I can’t remember a time when the Pistons have had two rookies on the roster at the same time making the kind of impact Andre Drummond and Kyle Singler are. As exciting as it has been to watch them (or plead for them to play more in Drummond’s case), the other positive is their play is getting the Pistons national attention that they haven’t been used to in their recent down years. Rob Mahoney of Sports Illustrated included both players in his rundown of rookies this season.
He included Drummond in his ‘prospects in progress’ section:
The key for players considered to be long-term projects is to find simple ways to stay on the floor. It doesn’t take much; when a team and coach have a vested interest in a player’s development, a few basic skills can go a long way toward validating potential playing time. For some, it may be converting open jumpers. For others, displays of pure effort. For Drummond, his instant validation comes through his rebounding — an area of the game in which Drummond is performing at an elite rate, as evidence by the fact that only two NBA players have posted higher overall rebounding percentages to date.

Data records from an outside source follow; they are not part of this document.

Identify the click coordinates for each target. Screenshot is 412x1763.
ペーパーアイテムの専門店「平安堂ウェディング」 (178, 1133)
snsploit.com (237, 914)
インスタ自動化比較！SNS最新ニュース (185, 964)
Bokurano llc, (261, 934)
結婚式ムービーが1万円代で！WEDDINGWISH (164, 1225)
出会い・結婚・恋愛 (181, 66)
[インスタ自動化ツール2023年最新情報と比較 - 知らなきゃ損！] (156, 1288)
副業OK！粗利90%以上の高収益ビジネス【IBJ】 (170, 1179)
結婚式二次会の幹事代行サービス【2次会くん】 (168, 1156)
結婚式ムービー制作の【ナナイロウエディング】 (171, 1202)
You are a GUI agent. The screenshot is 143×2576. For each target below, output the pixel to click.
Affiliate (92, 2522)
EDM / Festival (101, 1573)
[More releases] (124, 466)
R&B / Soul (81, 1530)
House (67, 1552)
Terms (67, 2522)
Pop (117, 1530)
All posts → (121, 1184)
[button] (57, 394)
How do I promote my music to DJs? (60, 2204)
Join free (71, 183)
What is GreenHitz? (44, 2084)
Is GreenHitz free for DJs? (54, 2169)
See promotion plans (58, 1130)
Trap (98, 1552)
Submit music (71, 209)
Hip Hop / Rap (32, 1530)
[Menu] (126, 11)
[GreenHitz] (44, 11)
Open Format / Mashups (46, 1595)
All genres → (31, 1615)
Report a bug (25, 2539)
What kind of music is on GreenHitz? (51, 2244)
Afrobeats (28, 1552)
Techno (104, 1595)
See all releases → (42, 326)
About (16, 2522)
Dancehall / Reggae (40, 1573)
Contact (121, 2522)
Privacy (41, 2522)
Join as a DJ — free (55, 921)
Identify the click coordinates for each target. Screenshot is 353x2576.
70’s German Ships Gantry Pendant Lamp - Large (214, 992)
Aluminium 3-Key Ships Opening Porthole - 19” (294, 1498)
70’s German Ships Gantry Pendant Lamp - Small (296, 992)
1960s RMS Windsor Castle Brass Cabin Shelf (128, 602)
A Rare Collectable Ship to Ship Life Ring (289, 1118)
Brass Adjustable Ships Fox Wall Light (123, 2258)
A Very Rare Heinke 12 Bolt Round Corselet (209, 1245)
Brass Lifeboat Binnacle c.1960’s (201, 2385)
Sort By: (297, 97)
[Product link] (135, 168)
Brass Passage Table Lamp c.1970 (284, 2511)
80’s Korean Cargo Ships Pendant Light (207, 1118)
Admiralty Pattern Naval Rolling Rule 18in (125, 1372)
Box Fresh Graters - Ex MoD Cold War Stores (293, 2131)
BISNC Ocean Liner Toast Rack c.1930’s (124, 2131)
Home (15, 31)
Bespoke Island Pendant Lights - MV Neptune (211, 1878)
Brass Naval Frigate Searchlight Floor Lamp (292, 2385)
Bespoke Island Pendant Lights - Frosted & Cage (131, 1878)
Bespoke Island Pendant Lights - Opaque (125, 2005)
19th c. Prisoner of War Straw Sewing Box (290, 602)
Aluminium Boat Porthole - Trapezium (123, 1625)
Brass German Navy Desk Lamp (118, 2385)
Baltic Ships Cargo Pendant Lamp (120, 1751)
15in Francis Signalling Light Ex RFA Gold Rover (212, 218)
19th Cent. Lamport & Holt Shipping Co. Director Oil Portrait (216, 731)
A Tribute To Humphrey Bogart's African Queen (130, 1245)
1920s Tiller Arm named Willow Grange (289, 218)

He’s earned his ticket to more playing time through that kind of display alone, and now it’s on Pistons head coach Lawrence Frank to afford Drummond with even more opportunities to play, produce and grow.
And boy, is there a lot of room for growth. Drummond’s about as raw as a reasonably productive player can be, and the few post moves he’s attempted this season have resulted in wild flings in the general direction of the hoop. About a third of Drummond’s field goals have been dunks, and he’s only converted 48 percent of his attempts otherwise — a number that may seem decent until you consider that 96 percent of Drummond’s shot attempts this season have come in the deep paint or the low block. He simply struggles in any situation that requires finesse, and lacks the kind of touch on his interior attempts that would allow him to score over or around defenders. His rebounding and shot-blocking should buy him plenty of time to settle into his offensive and defensive (don’t mistake Drummond’s monster block numbers for defensive nuance) game, but there’s a long road ahead.
Mahoney included Singler in his ‘instant pros’ section (along with one of my favorite non-Piston rookies, Jae Crowder):
Singler doesn’t play at all like a rookie. He genuinely works the perimeter instead of standing around on the weak side, exploits his opponents’ inattention on a consistent basis and already converts his three-point attempts at an incredible clip (47 percent!) thanks to the passing lanes he creates with his off-ball movement. He’s a perfectly decent on-ball defender, does a good job of shuffling to deny dribble penetration and works hard to get over screens and close out on shooters. His game isn’t yet fully developed, but already it holds startling similarity to that of the handyman veteran, capable of filling minutes and actually contributing without giving his team a targetable vulnerability.
He’s far from perfect; as much as I like Singler’s game, he isn’t very quick with the ball and can pretty much only get into the paint off the dribble by way of a very guardable spin move. But he’s exactly the kind of player that the Pistons will be happy to have around in a few years, once Singler’s supporting act is given new meaning within the context of a more effective team.
His analysis of both guys is pretty spot on. No one is rooting for Drummond to play out of a belief that he’ll help the offense. Right now, he’s their best rebounder and shot-blocker. He’s certainly far behind development-wise and skill-wise at the offensive end, to the point where I don’t know that he’ll ever be much of a factor other than a guy who finishes well around the basket, but the rebounding and shot-blocking alone already make him a legitimate rotation player who should be getting more minutes.
As for Singler, as Mike Payne of Detroit Bad Boys wrote about in-depth the other day (a great post that everyone should check out, BTW), he’s simply been easily the biggest surprise on the team this season. He’s emerged from a crowded wing position to not only earn a rotation spot, but a starting spot, and he just keeps improving. It’s hard not to envision him as a long-term member of Detroit’s rotation.